Dans ses circonstances, le grief tiré de ce que l'officier public et ministériel aurait dû signifier l'acte à domicile est infondé.
Contrairement à ce qu'indique la SCI, le constat en date des 7 et 9 février 2023 faisant état de ce qu'une étiquette d'aspect ancien mentionnait la SCI Alsafa sur la boîte aux lettres à l'adresse de son principal établissement est insuffisant à établir que cette mention était déjà présente, sept mois avant, au jour du passage du commissaire, le 5 juillet 2022 et que les mention portées aux procès-verbaux sont frauduleuses. En outre, ces mentions font foi jusqu'à inscription de faux, incident n'ayant pas été élevé par l'appelante dans le cadre de la présente instance.

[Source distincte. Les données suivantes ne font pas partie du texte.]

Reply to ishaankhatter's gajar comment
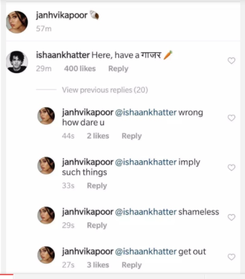click(x=118, y=69)
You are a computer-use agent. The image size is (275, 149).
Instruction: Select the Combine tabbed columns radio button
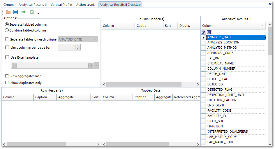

De plus, et comme le relève à juste titre le FCT Cedrus, aucun grief n'est susceptible de s'attacher à la nullité dénoncée, la SCI ayant réceptionné les accusés de réception du passage du commissaire de justice le 7 juillet 2023 (pièce 8 intimée) et ayant contesté lesdites saisies dans les délais prescrits, sans qu'une atteinte aux droits de la défense n'ait été relevée.
Enfin, les dénonciations signifiées les 11 et 18 juillet 2022 ont respectivement été délivrées à personne et à étude, de sorte que le moyen manque en fait.

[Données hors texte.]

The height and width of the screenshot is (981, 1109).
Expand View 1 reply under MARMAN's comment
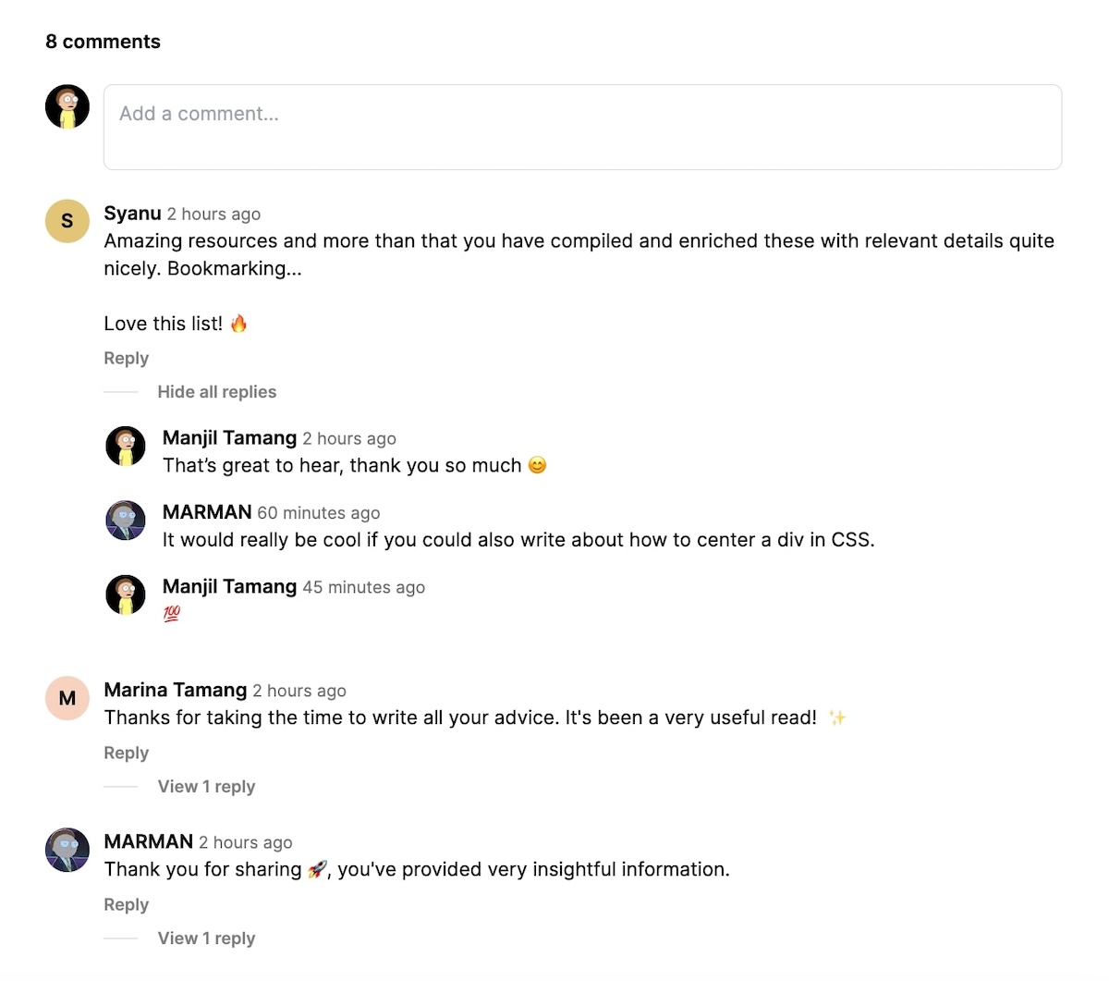coord(206,938)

Eu égard à l'ensemble de ce qui précède, le jugement doit être confirmé.
Sur les frais irrépétibles et les dépens
Vu les articles 696 et 700 du code de procédure civile;
La SCI Alsafa, qui succombe, supportera les dépens.

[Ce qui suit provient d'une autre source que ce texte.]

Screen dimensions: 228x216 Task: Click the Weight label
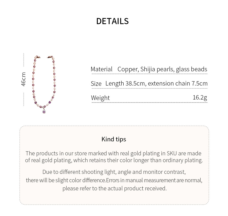point(100,98)
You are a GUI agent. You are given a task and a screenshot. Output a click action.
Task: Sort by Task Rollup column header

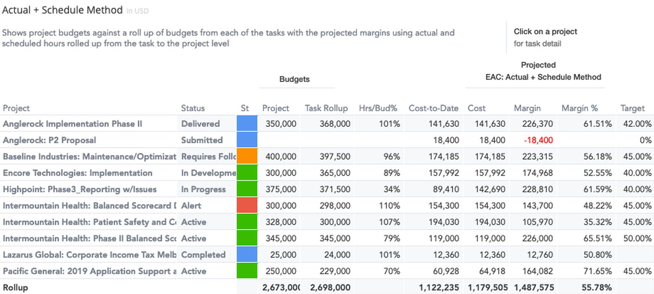[326, 108]

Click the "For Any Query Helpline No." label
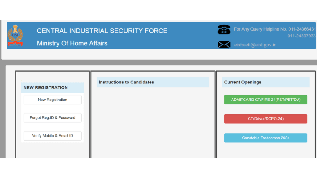click(x=260, y=29)

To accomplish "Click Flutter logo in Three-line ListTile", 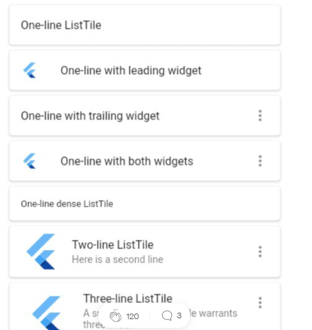I will (47, 312).
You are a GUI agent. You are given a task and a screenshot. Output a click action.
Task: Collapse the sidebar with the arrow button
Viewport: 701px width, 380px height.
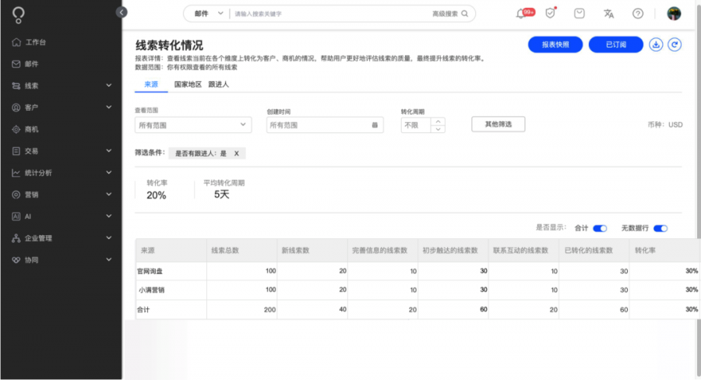(x=122, y=12)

L'équité commande en outre de la condamner à verser au FCT Cedrus la somme de 3.000 euros au titre des frais irrépétibles.
PAR CES MOTIFS
La cour, statuant publiquement, en matière civile et en dernier ressort, par arrêt contradictoire mis à disposition au greffe conformément à l'article 451 alinéa 2 du code de procédure civile,
- Confirme le jugement entrepris;
Y ajoutant,
- Condamne la SCI Alsafa à verser au Fonds Commun de Titrasation Cedrus la somme de 3.000 euros au titre des frais irrépétibles;
- Condamne la SCI Alsafa aux dépens.
Le présent arrêt a été signé par Monsieur Patrick CHEVRIER, Président de chambre, et par Mme Véronique FONTAINE greffière, à laquelle la minute de la décision a été remise par le magistrat signataire.